Model framework and methodology

The problem

Actors in political and social networks do not behave independently. When a state initiates conflict with a particular target, that action may reshape how other states behave toward the same or related targets in subsequent periods. Alliance partners may follow suit, rivals may escalate, and third parties may recalibrate their own strategies in response. These dynamics generate higher-order dependencies across the network that standard regression approaches cannot capture. The fundamental challenge is not merely that observations are correlated, but that the structure of influence itself is substantively meaningful: understanding who influences whom, and through what channels, is often the central question.

Traditional latent variable models for networks describe the overall structure of interactions, positioning actors in a social space based on transitivity or stochastic equivalence. However, while these models can effectively characterize broad network patterns, they frequently fall short in providing detailed explanations for the specific influence that actors exert on one another. The factors driving influence are left unexplored, attributed to latent dimensions rather than to the observable actor-level and dyad-level covariates that substantive theories emphasize. To address this limitation, the Social Influence Regression (SIR) model regresses influence patterns directly on observable covariates. The model operates on longitudinal network data (a time series of $n \times n$ relational matrices) and estimates how past interactions across the network predict current outcomes as a function of covariates such as alliances, trade ties, and geographic proximity.

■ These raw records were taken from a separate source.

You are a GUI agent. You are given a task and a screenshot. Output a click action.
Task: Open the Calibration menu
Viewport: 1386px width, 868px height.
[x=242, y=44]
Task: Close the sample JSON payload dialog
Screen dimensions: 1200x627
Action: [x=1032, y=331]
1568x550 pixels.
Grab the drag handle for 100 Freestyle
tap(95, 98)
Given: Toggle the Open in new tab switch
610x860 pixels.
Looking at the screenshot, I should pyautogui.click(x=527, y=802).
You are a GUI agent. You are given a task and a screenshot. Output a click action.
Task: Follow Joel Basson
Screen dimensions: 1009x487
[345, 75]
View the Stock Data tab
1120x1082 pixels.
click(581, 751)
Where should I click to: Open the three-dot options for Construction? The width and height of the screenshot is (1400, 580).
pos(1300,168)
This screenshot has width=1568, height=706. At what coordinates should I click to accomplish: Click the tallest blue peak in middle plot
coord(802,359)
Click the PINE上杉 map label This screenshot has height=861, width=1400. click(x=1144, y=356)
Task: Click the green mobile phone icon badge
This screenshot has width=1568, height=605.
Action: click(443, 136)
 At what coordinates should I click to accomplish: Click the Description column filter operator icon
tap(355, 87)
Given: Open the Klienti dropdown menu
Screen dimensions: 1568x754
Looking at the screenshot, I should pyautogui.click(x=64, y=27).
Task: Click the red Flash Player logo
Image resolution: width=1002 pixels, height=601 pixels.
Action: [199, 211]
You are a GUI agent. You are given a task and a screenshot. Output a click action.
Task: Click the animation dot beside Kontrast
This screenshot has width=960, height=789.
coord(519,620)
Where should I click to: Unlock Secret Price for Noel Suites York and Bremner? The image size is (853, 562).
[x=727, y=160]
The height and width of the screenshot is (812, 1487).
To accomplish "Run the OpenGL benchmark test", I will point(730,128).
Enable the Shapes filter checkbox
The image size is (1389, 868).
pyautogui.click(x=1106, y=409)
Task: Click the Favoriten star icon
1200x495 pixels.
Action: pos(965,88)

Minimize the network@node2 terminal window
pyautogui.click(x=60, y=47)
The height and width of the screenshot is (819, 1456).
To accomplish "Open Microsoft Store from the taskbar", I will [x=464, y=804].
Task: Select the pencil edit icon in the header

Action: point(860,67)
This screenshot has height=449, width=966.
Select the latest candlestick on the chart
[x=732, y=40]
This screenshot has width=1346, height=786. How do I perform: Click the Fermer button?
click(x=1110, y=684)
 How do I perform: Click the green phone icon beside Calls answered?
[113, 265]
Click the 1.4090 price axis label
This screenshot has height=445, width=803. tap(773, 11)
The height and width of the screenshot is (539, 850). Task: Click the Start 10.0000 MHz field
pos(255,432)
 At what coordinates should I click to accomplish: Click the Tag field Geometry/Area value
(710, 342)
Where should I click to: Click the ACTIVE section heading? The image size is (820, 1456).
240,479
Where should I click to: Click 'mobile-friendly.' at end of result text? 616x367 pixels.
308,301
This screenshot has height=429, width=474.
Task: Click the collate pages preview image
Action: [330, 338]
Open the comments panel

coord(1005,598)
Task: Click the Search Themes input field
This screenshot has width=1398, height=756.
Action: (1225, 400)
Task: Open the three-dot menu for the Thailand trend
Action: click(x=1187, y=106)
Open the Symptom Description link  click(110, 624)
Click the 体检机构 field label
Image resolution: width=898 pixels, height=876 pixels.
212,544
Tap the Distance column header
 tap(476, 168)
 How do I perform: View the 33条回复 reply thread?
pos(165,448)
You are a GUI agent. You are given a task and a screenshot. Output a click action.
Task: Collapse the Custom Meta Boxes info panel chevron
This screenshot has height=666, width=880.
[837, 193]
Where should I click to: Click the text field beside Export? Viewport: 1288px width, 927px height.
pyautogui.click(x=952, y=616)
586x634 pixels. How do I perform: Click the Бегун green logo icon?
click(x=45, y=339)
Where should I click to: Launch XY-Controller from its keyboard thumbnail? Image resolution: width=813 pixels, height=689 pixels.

The methodological framework is introduced in:

Minhas, S. & Hoff, P.D. (2025). Decomposing Network Dynamics: Social Influence Regression. Political Analysis.

Model specification

Let $Y = \{Y_t : t = 1, \ldots, T\}$ be a time series of $n \times n$ relational matrices, where $y_{i,j,t}$ represents the directed outcome from node $i$ to node $j$ at time $t$ . The SIR model specifies:

$\mu_{i,j,t} = \boldsymbol{\theta}^\top \mathbf{z}_{i,j,t} + \boldsymbol{\alpha}^\top \tilde{X}_{i,j,t} \boldsymbol{\beta}$

The first term is a standard regression: $\mathbf{z}_{i,j,t}$ collects exogenous covariates for dyad $(i,j)$ at time $t$ (geographic distance, alliance status, trade flows), and $\boldsymbol{\theta}$ gives their direct effects on the outcome. The second term is where the model departs from standard approaches. The quantity $\tilde{X}_{i,j,t}$ is constructed from the lagged network state interacted with influence covariates $\mathbf{W}$ , and the bilinear form $\boldsymbol{\alpha}^\top \tilde{X}_{i,j,t} \boldsymbol{\beta}$ allows each dyad’s outcome to depend on the entire prior network, weighted by sender ( $\boldsymbol{\alpha}$ ) and receiver ( $\boldsymbol{\beta}$ ) influence parameters. This structure is what allows the model to capture third-order dependencies: how one actor’s past behavior toward a third party predicts another actor’s current behavior.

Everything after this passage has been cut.